McDugald v. . McFadgin

51 N.C. 89 | N.C. | 1858

For fear of misapprehending the statement of the case sent to this Court, the Reporter deems it proper to copy it literally. It is as follows: "The defendant pleaded the general issue. At the trial, the plaintiff declared specially upon the following written agreement, viz: "State of North Carolina, Moore County. The following trade is this day made between D. McDugald and McFadgin and Tyson. D. McDugald has sold 600 barrels of No. 1 rosin, to be delivered at the still, on the plank-road, at $2,25 per bbl. of 280 lbs. This 2nd day of September, 1854." Signed,

A. McFADGIN, W. D. TYSON, DUGALD McDUGALD.

It was shown that the above contract was entered into at the still of the plaintiff, mentioned in the writing, and that there were then piled up, at that place, a number of barrels of rosin, greater than was required to fill the quantity contracted for; that within a few days afterwards, McFadgin then counted, accepted, and marked with initials of Tyson and himself a large number of barrels. The witness could not say how many were counted, but thought there might have been as many as six hundred. After those taken by McFadgin had been rolled aside and marked, a considerable number were still left in the original pile. And to another witness, this defendant had afterwards expressed satisfaction with the purchase he had made of the plaintiff, and said he would *90 make a large profit by resale. The defense was, that the rosin was not, in quality and quantity, equal to the article stipulated for; that the quality was to be rated by the New York market; that if this were not so in the terms of the original contract, still the contract became such by subsequent understanding between the parties. Parol evidence of admissions by the plaintiff, tending to prove their allegations, was introduced by the defendant; also other evidence, to show that the rosin was not No. 1, in either Fayetteville or New York. For the plaintiff, it was insisted, that if the defendants accepted the rosin at the still, they were precluded from denying, in this action, that it did not fulfil the requisitions of the contract, and so, that evidence for such purpose was incompetent. It was also insisted, that the original contract could not be altered, subsequently, by any agreement made without a consideration.

His Honor admitted the evidence offered by the defendants as above, but charged the jury, that if they should find that the defendants accepted the rosin at the place mentioned in the writing, they would be precluded from afterwards questioning its substantial agreement with article contracted for. He further charged, that after a parol contract had been entered into, as above, it was competent for the parties to alter it, by parol, at their pleasure, and that such alteration would be binding, in the absence of any consideration, for them."
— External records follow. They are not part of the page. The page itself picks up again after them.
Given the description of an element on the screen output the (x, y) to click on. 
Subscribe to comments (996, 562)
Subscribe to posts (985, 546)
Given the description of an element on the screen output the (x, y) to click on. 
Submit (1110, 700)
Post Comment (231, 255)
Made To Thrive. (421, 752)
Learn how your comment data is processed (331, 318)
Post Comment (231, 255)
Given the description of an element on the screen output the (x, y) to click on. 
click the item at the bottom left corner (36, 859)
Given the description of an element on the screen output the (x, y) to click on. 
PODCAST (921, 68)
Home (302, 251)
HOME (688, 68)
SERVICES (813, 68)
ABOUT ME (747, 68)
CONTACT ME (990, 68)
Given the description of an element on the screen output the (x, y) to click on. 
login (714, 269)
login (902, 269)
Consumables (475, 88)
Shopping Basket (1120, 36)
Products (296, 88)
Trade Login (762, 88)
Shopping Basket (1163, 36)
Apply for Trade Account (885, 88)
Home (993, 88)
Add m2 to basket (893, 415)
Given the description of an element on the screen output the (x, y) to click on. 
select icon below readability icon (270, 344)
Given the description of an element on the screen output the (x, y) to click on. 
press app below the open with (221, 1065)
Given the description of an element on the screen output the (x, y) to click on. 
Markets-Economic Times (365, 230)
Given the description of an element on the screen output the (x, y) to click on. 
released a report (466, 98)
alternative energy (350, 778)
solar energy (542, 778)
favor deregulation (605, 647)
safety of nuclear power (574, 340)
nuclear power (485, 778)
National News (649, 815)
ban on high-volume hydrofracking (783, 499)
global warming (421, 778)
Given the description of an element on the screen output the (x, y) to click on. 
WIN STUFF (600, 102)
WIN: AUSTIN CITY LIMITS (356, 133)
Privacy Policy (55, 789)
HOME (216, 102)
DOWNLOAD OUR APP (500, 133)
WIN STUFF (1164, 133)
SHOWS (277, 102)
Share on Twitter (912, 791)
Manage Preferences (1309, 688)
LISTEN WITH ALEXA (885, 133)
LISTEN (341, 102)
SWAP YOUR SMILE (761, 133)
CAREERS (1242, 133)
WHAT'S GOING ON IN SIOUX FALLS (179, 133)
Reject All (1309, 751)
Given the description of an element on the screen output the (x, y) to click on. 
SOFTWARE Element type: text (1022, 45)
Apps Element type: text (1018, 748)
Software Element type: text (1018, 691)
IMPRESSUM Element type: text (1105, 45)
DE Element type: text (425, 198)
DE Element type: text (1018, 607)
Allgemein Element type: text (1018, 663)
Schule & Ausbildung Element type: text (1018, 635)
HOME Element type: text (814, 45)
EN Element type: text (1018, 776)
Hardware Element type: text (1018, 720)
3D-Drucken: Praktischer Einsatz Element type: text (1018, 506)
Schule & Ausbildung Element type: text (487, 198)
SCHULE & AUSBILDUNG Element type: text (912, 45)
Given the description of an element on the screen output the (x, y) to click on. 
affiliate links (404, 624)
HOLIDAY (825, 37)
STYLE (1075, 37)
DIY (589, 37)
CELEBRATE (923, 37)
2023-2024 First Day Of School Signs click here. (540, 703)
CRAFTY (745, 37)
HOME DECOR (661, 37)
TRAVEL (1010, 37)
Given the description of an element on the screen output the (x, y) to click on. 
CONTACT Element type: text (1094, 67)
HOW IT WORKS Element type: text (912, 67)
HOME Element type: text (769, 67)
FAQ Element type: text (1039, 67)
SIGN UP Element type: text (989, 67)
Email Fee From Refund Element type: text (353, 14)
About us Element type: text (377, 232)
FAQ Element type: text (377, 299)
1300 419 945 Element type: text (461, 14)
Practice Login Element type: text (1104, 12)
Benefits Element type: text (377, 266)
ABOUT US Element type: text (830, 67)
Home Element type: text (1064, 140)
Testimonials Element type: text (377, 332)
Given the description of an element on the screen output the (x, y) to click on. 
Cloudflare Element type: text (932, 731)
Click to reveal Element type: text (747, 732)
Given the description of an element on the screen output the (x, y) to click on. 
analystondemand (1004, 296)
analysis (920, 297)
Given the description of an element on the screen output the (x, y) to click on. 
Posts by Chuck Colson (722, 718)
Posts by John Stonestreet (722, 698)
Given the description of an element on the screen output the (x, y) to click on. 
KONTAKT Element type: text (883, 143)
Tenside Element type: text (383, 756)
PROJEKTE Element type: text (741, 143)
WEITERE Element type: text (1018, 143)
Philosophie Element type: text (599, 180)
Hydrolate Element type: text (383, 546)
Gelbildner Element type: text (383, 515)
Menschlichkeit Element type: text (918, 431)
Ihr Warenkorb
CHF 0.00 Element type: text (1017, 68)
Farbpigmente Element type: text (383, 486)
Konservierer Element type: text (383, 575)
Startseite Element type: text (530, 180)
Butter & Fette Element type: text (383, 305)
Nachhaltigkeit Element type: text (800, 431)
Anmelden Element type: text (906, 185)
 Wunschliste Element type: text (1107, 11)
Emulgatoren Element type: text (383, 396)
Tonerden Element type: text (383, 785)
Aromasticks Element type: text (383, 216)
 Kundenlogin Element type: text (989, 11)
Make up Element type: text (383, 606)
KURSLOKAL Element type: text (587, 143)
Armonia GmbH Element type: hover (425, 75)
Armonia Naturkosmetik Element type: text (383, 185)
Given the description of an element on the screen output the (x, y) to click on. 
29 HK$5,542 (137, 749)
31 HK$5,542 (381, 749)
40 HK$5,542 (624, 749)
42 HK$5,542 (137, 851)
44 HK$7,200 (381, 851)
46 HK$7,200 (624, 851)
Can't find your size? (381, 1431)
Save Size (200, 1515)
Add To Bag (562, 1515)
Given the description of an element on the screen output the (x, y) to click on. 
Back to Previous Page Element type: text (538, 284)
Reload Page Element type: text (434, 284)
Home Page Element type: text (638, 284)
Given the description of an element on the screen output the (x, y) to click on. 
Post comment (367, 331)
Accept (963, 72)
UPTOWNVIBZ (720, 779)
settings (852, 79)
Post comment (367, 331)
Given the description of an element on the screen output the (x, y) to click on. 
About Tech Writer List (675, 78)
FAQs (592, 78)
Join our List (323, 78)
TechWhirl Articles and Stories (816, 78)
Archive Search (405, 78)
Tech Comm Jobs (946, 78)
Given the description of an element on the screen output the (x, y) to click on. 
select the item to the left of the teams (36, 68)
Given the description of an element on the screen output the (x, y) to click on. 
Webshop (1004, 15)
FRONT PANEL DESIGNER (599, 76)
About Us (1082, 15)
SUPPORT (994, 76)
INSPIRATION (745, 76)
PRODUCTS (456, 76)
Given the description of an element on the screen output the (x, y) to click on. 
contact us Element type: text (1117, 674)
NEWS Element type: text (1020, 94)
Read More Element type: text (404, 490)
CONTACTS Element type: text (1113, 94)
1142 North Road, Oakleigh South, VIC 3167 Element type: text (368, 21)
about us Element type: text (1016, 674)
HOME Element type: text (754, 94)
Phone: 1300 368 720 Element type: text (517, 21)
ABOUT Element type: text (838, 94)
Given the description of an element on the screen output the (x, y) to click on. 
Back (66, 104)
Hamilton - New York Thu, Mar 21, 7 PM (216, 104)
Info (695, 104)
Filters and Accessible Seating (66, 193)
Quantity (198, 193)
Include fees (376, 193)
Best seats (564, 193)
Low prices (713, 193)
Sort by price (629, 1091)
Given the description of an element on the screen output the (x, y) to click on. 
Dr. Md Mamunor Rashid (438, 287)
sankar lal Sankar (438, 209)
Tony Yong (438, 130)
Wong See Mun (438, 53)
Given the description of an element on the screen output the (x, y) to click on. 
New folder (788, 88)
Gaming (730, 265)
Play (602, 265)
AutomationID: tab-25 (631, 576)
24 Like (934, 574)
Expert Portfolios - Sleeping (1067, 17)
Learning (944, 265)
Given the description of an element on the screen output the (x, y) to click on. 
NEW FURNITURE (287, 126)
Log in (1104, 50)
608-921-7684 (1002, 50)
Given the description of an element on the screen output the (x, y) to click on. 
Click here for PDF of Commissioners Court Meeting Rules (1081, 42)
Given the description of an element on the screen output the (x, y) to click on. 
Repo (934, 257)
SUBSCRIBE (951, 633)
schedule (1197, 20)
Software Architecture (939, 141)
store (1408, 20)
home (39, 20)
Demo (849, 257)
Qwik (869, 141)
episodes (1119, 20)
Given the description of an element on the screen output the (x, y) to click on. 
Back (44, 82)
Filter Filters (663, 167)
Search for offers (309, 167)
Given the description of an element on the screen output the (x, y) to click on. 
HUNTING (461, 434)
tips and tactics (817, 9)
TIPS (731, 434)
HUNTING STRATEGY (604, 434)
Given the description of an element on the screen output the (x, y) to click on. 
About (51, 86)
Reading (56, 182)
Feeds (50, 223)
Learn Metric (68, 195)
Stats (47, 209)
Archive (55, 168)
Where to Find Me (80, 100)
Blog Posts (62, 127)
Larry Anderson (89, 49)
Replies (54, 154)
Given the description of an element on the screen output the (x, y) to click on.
"Verdict for the plaintiff for $248. Rule by the plaintiff for a new trial. Rule discharged, and appeal to the Supreme Court." The statement of the case is so obscurely made up, and the opinion of his Honor, upon the question, which seems to be presented, is so obviously erroneous, that we have much difficulty in satisfying ourselves that we correctly apprehend the point, which was intended to be raised. The *91 evidence is not set out, but it is stated, "parol evidence of admissions by the plaintiff, tending to prove their allegations, was introduced by the defendants," who alleged that the quality of the rosin was to be rated by the New York market, and if this was not so by the terms of the original contract, still, "the contract became such by a subsequent understanding between the parties;" and his Honor held that such alteration would bebinding in the absence of any consideration.

The point, as we understand it, is this: the plaintiff having sold and delivered to the defendants 600 barrels of No. 1 rosin, at an agreed price, afterwards undertakes, i. e., warrants, without any further consideration, that the quality of the rosin is No. 1, according to the rates in the New York market. Is this subsequent undertaking binding, or is it void as anudum pactum?

It clearly falls under the familiar doctrine of an executed or past consideration: suppose I sell a horse, and the next day, without any consideration, agree to warrant that the horse is sound: is not the warranty nudum pactum?

We see from the verdict, that a less amount is found for the plaintiff, than the stipulated price, and interest. As the case is to be tried again it may be well to put this matter right. If the agreement to warrant the quality of the rosin had been supported by a sufficient consideration, for instance, if the defendants had agreed to give an advance of five cents on the barrel, as a consideration of the warranty, it is clear, that in an action for the price, the damages could not be reduced by proof of the inferior quality of the rosin; Hobbs v. Riddick, 5 Jones' Rep. 80, where the authorities are referred to and the subject fully discussed; and this conclusion announced: "Where an action can be maintained on the specialcontract, the defendant is not at liberty to reduce the damages, by showing that the property was unsound and relying upon a warranty or a deceit, or by showing that the articles were of inferior quality, or that the work done was defective, or that the services contracted for, were only partially rendered. But where the plaintiff is driven to his quantumvalebat or *92 quantum meruit, the damages may be reduced by proof of this sort, the distinction being between a partial and a total failure of consideration. In the former case, such matter must be made the subject of an independent action."

PER CURIAM, Judgment reversed, and a venire de novo.